§ Stored items from a collection:
• • •

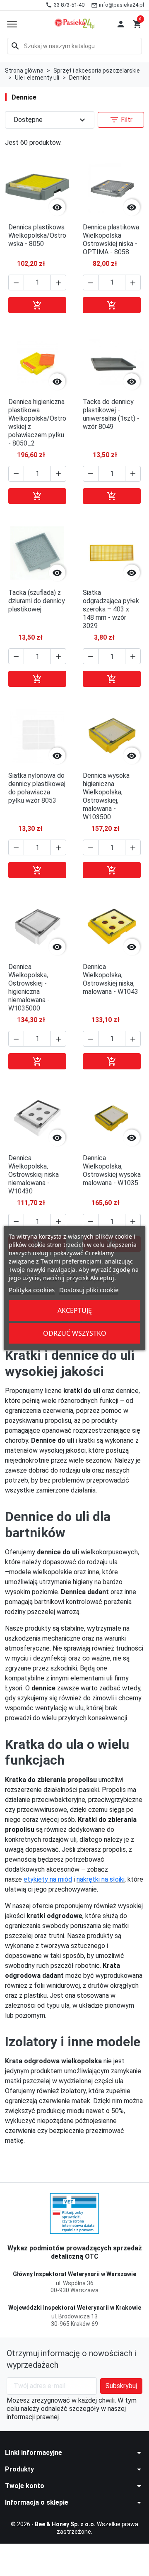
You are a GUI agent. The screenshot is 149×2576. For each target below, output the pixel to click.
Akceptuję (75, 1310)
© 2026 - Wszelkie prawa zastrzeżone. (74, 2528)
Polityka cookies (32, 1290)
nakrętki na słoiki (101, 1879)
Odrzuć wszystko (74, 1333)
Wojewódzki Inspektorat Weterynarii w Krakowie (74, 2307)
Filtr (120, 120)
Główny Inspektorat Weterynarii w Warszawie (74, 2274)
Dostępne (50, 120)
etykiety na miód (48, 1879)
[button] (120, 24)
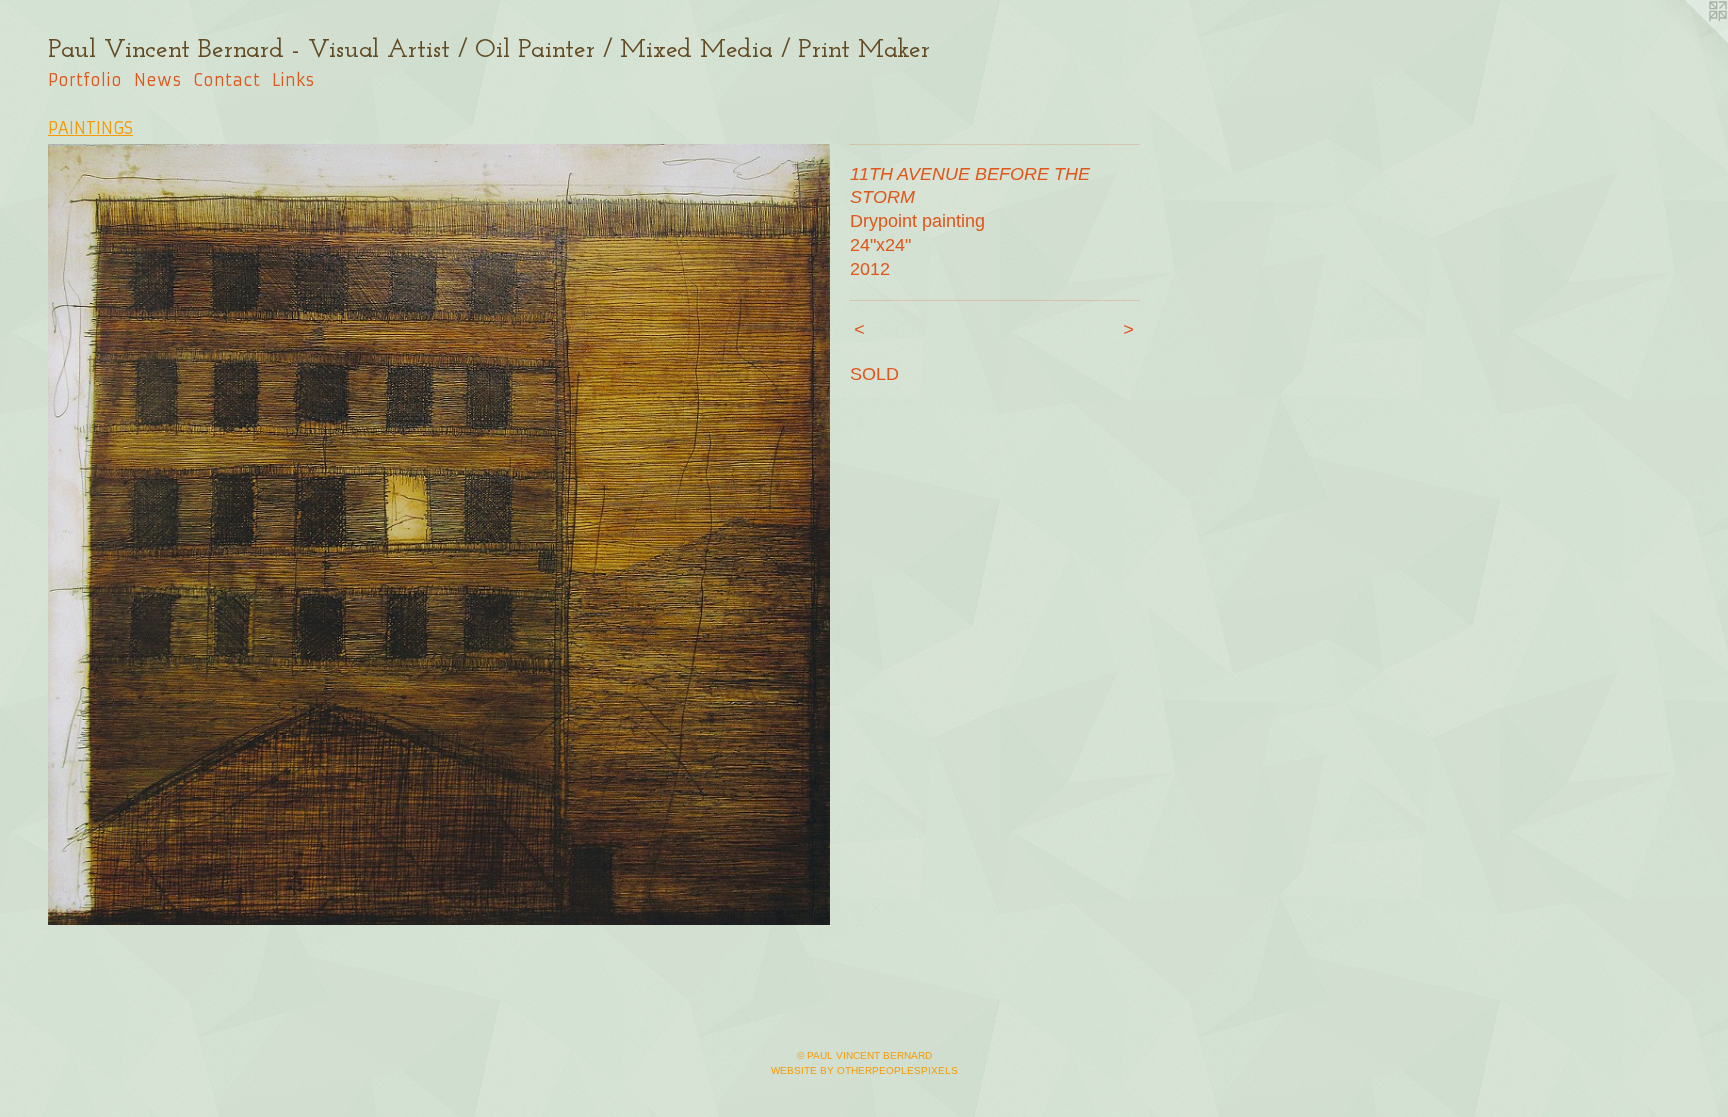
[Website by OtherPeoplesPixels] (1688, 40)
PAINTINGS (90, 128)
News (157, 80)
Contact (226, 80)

• • •

§ What you have to do:
An exact reproduction of all the records is required, with no pictures included.

§ Your response:
You are a GUI agent. The screenshot is 149×2576. For each target below, output the pixel to click.
Akceptuję (75, 1310)
© 2026 - Wszelkie prawa zastrzeżone. (74, 2528)
Polityka cookies (32, 1290)
nakrętki na słoiki (101, 1879)
Odrzuć wszystko (74, 1333)
Wojewódzki Inspektorat Weterynarii w Krakowie (74, 2307)
Filtr (120, 120)
Główny Inspektorat Weterynarii w Warszawie (74, 2274)
Dostępne (50, 120)
etykiety na miód (48, 1879)
[button] (120, 24)
[Website by OtherPeoplesPixels] (1688, 40)
PAINTINGS (90, 128)
News (157, 80)
Contact (226, 80)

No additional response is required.